QUOTE(Farelf @ Mar 22 2009, 03:16 PM)

That is fortunate - they stuck with the scam line and didn't switch to extortion mode ("We will contact your spouse/parents in order to obtain resolution ..."). I suppose that would be a step too far into criminality to be stomached, even by their complicit hosts.
Actually the scammer-spammer did make threats at first to take legal action if the bill for supposedly joining the porn video club was not deposited right away. I suppose some victims, frightened by the words "legal action," paid up. I, of course, was aware that the criminals had no legal case against me, as I could prove I wasn't home at the time--that the IP number listed was not mine, etc. In a way, I was almost hoping they would take legal action against me, as I would clearly win. I think they lowered the price demanded merely in the hope that they could still get some money out of people who still refused to pay their bogus bill after at least six weeks.

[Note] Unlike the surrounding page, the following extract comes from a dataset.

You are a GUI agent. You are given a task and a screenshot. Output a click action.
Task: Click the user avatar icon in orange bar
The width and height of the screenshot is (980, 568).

A rapid response, which was definitely catered to me, from Israel did not surprise me, as that country has advanced security in various areas. The rapid response from Poland, saying that the account had been closed, did surprise me a bit, however the content of the spam concerned was not for a dubious product but a banking scam, along the line of the infamous Nigerian fraud--only this time it supposedly involved an Iraqi general who had deposited millions of dollars in a Japanese bank and who had been killed, along with his family, in the bombing of Fallujah. The message was written in poor English and came from Poland, and the Polish provider apparently closed the account within 90 minutes.
I've been to China several times, including in the 1980s, when it was first opening up to tourism from non-Communist countries, and twice last year. While I am glad in general that the Chinese people have more freedom than in the past, the flouting of the law has become quite conspicuous. For example, on a main street in Xian not far from four and five-star hotels, I spotted what was obviously a brothel, with scantily clad women in the window, and, if you passed by just at the right time, you could see one of them going off into a back room with a male client. Prostitution is supposed to be illegal in China, but this place was not even hidden in an obscure alley. Also, in Guangdong, just as I was leaving a popular restaurant a man came by on a bicycle carrying several Louis Vuitton rip-offs, which he offered for 100 yuan. (I forget the exchange rate, but I'm sure that would have amounted to less than US$100.)
Anyway, I would say that China regards spam to Japan in the same way it does for that to Europe and North America--in other words, they're capitalist countries that it's alright to exploit and annoy.